Il Samsung Galaxy Z Fold8 è finalmente arrivato, ma la cerniera continua a far parlare di sé. Quell’ingegnoso meccanismo, cuore pulsante dello schermo pieghevole, rimane il tallone d’Achille del dispositivo. Nonostante i progressi, la sua resistenza a polvere e sabbia non è mai stata totale. La certificazione IP48 lo conferma: la protezione contro le particelle più piccole non è garantita. Ecco perché, in ambienti ostili, il rischio di compromettere l’apertura e la chiusura è più che concreto. La domanda resta: quanto può reggere davvero, nel tempo, questo punto delicato?

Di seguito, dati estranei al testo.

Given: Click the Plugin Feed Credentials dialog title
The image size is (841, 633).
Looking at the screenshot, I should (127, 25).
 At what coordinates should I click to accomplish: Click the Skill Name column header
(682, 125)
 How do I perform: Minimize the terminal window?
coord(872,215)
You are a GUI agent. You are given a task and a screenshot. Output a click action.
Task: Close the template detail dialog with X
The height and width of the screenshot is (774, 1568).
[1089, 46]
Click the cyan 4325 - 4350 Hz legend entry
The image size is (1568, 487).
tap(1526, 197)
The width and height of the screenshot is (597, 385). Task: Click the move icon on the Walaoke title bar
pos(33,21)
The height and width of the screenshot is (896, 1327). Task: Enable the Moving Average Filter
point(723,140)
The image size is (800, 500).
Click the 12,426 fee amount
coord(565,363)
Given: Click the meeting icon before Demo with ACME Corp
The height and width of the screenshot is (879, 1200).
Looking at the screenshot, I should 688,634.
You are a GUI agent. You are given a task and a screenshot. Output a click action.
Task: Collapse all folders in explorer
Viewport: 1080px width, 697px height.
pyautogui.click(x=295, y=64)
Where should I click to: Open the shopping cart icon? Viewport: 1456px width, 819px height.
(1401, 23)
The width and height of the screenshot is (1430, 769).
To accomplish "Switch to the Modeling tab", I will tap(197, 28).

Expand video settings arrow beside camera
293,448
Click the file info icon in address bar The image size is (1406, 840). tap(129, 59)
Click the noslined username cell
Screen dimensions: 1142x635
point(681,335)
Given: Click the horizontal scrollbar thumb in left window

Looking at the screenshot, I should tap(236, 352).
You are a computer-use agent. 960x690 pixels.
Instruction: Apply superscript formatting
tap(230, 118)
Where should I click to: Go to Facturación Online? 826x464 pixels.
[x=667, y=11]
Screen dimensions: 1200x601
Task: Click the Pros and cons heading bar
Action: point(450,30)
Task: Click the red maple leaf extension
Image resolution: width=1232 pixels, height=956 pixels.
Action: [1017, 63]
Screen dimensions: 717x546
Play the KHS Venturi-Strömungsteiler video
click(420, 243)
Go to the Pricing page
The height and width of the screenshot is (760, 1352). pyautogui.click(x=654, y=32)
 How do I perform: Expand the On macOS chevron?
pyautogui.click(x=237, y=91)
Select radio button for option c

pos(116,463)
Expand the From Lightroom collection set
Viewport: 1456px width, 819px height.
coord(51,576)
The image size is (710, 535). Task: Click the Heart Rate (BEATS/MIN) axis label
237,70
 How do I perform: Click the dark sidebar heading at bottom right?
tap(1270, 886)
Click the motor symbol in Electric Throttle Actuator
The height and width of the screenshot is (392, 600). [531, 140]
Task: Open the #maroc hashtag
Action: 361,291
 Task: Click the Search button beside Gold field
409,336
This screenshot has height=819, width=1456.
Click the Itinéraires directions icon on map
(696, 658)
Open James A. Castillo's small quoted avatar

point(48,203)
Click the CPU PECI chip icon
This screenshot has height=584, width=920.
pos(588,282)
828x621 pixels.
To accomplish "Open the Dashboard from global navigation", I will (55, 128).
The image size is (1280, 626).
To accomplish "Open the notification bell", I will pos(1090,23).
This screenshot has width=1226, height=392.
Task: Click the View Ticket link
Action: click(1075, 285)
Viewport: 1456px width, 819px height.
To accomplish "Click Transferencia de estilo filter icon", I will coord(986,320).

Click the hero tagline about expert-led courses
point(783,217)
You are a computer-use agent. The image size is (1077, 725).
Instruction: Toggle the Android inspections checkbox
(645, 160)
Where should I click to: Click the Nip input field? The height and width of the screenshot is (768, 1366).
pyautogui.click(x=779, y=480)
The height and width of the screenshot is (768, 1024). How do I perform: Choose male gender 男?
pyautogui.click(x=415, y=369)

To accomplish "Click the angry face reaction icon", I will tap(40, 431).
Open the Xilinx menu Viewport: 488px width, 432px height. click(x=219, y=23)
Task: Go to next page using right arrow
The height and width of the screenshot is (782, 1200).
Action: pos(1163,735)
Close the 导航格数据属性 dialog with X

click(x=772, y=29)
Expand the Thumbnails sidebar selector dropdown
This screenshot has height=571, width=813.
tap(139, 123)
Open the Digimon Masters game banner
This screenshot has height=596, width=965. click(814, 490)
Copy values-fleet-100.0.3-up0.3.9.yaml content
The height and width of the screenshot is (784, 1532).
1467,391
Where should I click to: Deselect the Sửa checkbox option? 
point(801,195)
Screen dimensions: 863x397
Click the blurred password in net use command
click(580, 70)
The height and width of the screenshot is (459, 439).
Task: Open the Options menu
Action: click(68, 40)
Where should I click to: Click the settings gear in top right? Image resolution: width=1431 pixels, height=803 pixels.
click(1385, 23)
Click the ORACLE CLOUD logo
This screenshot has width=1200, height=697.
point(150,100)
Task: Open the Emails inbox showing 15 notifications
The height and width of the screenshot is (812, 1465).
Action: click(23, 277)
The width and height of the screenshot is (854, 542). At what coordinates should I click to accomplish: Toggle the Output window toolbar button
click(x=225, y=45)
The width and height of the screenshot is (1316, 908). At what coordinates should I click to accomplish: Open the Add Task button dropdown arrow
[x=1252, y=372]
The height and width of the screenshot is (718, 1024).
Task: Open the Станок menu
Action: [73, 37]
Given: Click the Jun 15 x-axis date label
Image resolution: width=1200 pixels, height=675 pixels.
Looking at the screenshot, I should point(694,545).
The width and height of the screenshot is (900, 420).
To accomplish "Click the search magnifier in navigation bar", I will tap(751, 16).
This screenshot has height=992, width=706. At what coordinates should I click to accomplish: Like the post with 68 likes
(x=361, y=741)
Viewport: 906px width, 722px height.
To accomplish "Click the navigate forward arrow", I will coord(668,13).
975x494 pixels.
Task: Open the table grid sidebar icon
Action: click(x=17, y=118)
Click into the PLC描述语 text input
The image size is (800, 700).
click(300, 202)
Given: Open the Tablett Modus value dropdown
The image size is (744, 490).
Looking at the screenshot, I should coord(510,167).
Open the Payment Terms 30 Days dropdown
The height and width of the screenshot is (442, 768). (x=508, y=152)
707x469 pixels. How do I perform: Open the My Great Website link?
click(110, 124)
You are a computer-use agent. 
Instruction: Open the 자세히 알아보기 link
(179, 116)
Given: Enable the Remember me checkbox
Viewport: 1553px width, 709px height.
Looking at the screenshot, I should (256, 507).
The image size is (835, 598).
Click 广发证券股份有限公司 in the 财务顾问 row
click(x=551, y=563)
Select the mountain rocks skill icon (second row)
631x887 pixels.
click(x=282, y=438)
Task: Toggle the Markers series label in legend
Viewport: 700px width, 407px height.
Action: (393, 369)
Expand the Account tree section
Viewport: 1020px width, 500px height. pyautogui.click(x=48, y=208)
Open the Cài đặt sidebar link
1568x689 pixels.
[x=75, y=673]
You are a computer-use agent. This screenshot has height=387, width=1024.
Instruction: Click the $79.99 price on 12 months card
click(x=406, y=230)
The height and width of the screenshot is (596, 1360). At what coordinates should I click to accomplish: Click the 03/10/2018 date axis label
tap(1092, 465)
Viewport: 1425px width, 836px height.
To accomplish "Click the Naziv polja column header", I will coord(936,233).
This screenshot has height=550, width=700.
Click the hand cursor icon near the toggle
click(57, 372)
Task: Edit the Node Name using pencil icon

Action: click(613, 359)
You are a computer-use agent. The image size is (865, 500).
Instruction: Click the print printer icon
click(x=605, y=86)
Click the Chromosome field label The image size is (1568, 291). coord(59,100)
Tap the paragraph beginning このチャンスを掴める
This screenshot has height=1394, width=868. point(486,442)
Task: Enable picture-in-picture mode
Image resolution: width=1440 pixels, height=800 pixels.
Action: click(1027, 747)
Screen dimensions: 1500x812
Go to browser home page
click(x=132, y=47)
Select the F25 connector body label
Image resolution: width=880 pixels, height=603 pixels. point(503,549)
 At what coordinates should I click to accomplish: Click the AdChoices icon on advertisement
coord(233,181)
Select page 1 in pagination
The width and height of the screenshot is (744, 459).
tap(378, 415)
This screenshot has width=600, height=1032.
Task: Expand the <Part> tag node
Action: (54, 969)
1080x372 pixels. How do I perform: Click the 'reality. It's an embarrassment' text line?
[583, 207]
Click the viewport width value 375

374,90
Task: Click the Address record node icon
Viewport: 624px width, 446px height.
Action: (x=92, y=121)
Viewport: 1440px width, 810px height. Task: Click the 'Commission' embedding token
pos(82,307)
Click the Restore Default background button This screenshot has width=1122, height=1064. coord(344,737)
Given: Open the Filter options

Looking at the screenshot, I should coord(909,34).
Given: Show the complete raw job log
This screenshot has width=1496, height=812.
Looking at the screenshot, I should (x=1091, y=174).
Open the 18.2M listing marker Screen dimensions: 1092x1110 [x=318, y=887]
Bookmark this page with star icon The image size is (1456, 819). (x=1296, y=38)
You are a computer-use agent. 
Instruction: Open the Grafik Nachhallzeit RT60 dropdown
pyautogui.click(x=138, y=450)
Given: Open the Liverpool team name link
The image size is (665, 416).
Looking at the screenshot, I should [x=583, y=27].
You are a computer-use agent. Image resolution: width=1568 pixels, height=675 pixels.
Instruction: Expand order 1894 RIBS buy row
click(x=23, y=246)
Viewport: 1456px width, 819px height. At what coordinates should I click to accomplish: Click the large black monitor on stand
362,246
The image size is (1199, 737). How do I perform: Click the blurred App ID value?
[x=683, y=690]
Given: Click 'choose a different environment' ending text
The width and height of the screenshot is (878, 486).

Cosa dice davvero la certificazione IP48 sul Galaxy Z Fold8
La sigla IP48 indica il livello di protezione contro polvere e acqua. Il “4” sta a dire che il telefono è protetto contro corpi solidi più grandi di un millimetro, come piccoli attrezzi o fili, ma non assicura una difesa totale contro la polvere fine. Il “8” invece riguarda la resistenza all’immersione in acqua oltre il metro, per un periodo prolungato, secondo le indicazioni del produttore. Insomma, il Galaxy Z Fold8 regge bene contro l’acqua, ma è meno efficace nel tenere fuori sabbia e polvere sottile, che possono infilarsi proprio nella cerniera.
Proprio qui sta il problema: la cerniera è la parte più delicata di uno smartphone pieghevole. Il continuo movimento e la sua struttura creano spazi dove le particelle esterne possono insinuarsi e danneggiare le parti mobili o i componenti vicini. Mancano guarnizioni o sigillature robuste in questa zona, ecco perché bisogna fare attenzione. L’IP48 garantisce una buona protezione contro schizzi e immersioni, ma in ambienti polverosi o sabbiosi non è abbastanza.
Quando la cerniera rischia di tradire: i limiti della protezione
Il pericolo più grande è l’usura precoce della cerniera, che può bloccarsi o funzionare male se dentro entrano particelle abrasive. Questo riduce le occasioni d’uso del Galaxy Z Fold8, soprattutto all’aperto o in certi ambienti di lavoro dove la polvere è dietro l’angolo. Pensiamo a chi pratica sport, fa escursioni o si muove in città molto trafficate: la sabbia e la polvere possono accumularsi e compromettere la fluidità dell’apertura e chiusura dello schermo.
Test indipendenti hanno confermato che, pur essendo realizzato con materiali resistenti, il meccanismo della cerniera non ha una barriera efficace contro queste particelle piccole. Per chi punta a un telefono che duri nel tempo, questo è un dettaglio importante. Significa anche che bisogna prendersi cura del dispositivo con pulizie regolari e un uso attento, per evitare che lo sporco si accumuli e danneggi il meccanismo.
Samsung e la sfida della resistenza nei pieghevoli
Negli ultimi anni Samsung ha fatto passi avanti nella tecnologia degli smartphone pieghevoli, ma il problema della protezione completa della cerniera resta aperto. Il Galaxy Z Fold4 aveva una certificazione IP45, che garantiva una resistenza ancora più bassa contro polvere e acqua. Il passaggio all’IP48 con il Fold8 è un miglioramento, ma non basta a eliminare i limiti strutturali.
Questo riflette le difficoltà tecniche nel creare un meccanismo pieghevole che sia ermetico senza sacrificare il design snello o la comodità d’uso. Anche altri produttori si trovano davanti a sfide simili, rendendo la protezione meccanica una delle questioni più difficili nello sviluppo di questi dispositivi innovativi.
Samsung continua a investire per migliorare la durata e la qualità dei suoi pieghevoli, ma la cerniera resta il punto più vulnerabile, con rischi concreti legati all’ingresso di polvere e sabbia. Chi sceglie un Galaxy Z Fold8 deve tenere presente questa limitazione e usare qualche precauzione per mantenere il dispositivo efficiente nel tempo.